Atrelamento de service account à Workload Identity Pool
  • Download do arquivo JSON, que é a credencial (não sensível 🙏) da service account dentro do contexto da Workload Identity Pool.
  • Finalmente estamos prontos para autenticar a carga de trabalho. Para isso, será usado o SDK do Google Big Query do NodeJs (a versão da biblioteca google-auth-library deve ser superior à 7.0.2). O método utilizado para que o SDK esteja devidamente autenticado será a configuração de uma variável de ambiente denominada GOOGLE_APPLICATION_CREDENTIALS, que deve receber o caminho para o arquivo de credencial recém obtido.
const { BigQuery } = require('@google-cloud/bigquery')
const path = require('path')

exports.handler = async function () {

// base variables
const projectId = '<project_id_here>'
const tableId = '<table_id_here>'

// authentication
const pathToCredentials = path.join(process.cwd(), 'gcp-credentials.json')
process.env.GOOGLE_APPLICATION_CREDENTIALS = pathToCredentials

// setup big query client
const bigQueryClient = new BigQuery({ projectId })

// query on Big Query
const response = await bigQueryClient.query({
useLegacySql: false,
query: `SELECT userId, SUM(score) AS points
FROM \`${tableId}\`
GROUP BY userId
ORDER BY points DESC`
})

return response
}
  • Pronto! Conseguimos autenticar uma carga de trabalho externa sem o uso de chaves sensíveis! 🎉

A cada requisição realizada com essas credencias, o Google Cloud STS checará os atributos da carga de trabalho e as condições de atributos definidas na Workload Identity Pool. Em caso de aprovação, o Google STS retorna um access token federado ao lambda, permitindo então que receba os acessos da service account de forma temporária e realize as operações necessárias no Big Query.
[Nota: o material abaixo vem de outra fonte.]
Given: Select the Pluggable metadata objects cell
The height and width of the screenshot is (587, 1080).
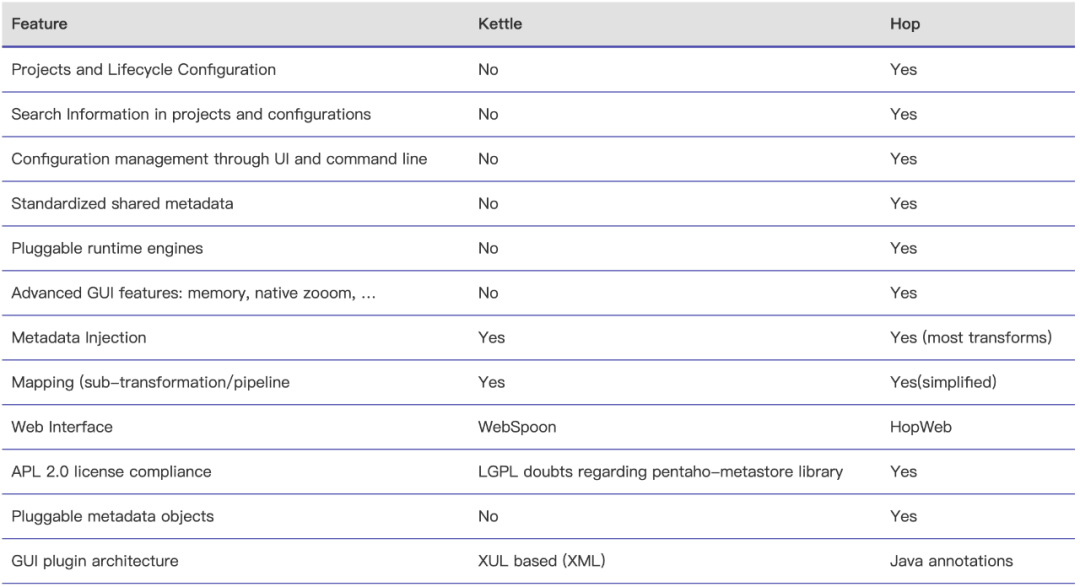Looking at the screenshot, I should click(x=112, y=516).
As credenciais geradas não são sensíveis, pois outras cargas de trabalho, ainda que hospedadas na AWS, não terão o mesmo ARN da carga de trabalho que federamos no passo a passo anterior. Portanto, elas não enviarão os atributos que foram permitidos na configuração da Workload Identity Federation, tendo assim sua autenticação rejeitada.

Mensagem de erro ao tentar acessar recursos com cargas de trabalho não federadas.

Detalhamos o processo de configuração para o uso de serviços do Google Cloud através do AWS Lambda Function, porém outros provedores de cloud também oferecem a possibilidade de uso dessa abordagem. As etapas de configuração, entretanto, são diferentes para cada provedor.

Conclusão

Com o uso de Workload Identity Federation, não precisamos nos preocupar com a gestão de chaves sensíveis. Isso traz dois ganhos principais que valem a pena serem destacados:

  • Aumento substancial na segurança do sistema.
  • Menos esforços gastos na gestão de chaves sensíveis, e portanto, mais tempo disponível para atuar em novas funcionalidades ou melhorias do produto.

Obrigado por chegar até aqui, espero que este conteúdo tenha sido útil para você de alguma forma!